The world of young female chess champions now emerging to challenge the historic mastery and hierarchy of their male counterparts on the international chess stage is provocatively exposed in the new book "Chess Bitch: Women in the Ultimate Intellectual Sport" (Siles Press, a division of Silman-James Press, Los Angeles; publication date October 1, 2005).
Powerfully and authoritatively written by two-time U.S. Women’s Chess Champion Jennifer Shahade, "Chess Bitch" is an insightful exploration of the top women players who are successfully infiltrating the male-dominated subculture of international chess – giving the term "play like a girl" a whole new definition.
The 24-year-old author, who won the U.S. women’s chess title in 2002 and 2004, and holds the title Woman Grandmaster, unveils the growing bevy of young globetrotting women chess masters – many of them glamorous and revered, like Shahade herself – who are battling for equality in a game rife with gender bias.
Through her own personal experiences and those of other top women players, Shahade traces the evolution of female masters past and present who have struggled to achieve a threshold in the upper echelons of chess, often to the outspoken displeasure of ranking males.
"In the game of chess, the Queen is the strongest piece and is often referred to as 'bitch' to describe powerful, aggressive female chess champions," explains Shahade.
Crisply and engagingly written, the book chronicles Shahade's triumphs, failures and the chess world characters she's befriended in her travels from New Delhi to New York City to Shanghai.
"Chess Bitch" profiles great players back to Vera Menchik (who became the first woman’s World Champion in 1927, beating men with disarming regularity), through to today's famed Polgar sisters (three Hungarian grandmasters who refused to play in separate women's tournaments) and the champions who comprise chess dynasties in Russia and China.

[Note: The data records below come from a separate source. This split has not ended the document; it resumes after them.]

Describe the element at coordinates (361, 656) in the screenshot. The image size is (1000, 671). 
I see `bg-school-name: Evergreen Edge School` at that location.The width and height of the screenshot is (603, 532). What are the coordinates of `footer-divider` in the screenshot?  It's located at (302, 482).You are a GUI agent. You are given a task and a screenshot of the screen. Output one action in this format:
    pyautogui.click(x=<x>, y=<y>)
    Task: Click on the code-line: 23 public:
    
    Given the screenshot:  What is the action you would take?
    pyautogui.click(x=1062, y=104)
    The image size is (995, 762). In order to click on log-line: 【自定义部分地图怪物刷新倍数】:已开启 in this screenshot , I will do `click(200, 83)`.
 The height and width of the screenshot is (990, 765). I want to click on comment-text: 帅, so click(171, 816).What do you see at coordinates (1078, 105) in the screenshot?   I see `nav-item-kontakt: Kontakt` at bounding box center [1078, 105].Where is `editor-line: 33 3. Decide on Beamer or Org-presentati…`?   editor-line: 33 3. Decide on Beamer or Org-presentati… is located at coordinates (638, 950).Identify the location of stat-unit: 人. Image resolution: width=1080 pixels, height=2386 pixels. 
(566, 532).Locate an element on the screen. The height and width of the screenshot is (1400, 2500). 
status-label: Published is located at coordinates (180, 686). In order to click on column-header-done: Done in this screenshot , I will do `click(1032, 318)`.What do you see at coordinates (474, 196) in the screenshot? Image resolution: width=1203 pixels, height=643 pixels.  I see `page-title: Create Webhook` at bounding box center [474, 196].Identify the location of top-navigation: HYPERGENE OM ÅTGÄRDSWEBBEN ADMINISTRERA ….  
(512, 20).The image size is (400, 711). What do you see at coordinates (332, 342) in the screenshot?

Shahade also introduces a network of such glamorous young players as Russian Grandmaster Alexandra Kosteniuk and current Women's World Champion Antoaneta Stefanova, who gallivant from one country to the next on the tournament circuit.
"There are riveting personalities who populate the women’s chess world," says Shahade, "and it's far more colorful and intriguing than the stereotypical image of two people sitting quietly across the table immersed in thought."
She examines why few women players are considered geniuses, the issues surrounding the exploitation of feminine beauty to promote the sport and whether separate tournaments are detrimental to the future of women in chess.
"Chess Bitch" candidly captures the often harsh and inbred bias against women masters as a microcosm of the perennial battle of the sexes, opening an avenue of accessibility to a universe long unapproachable to outsiders.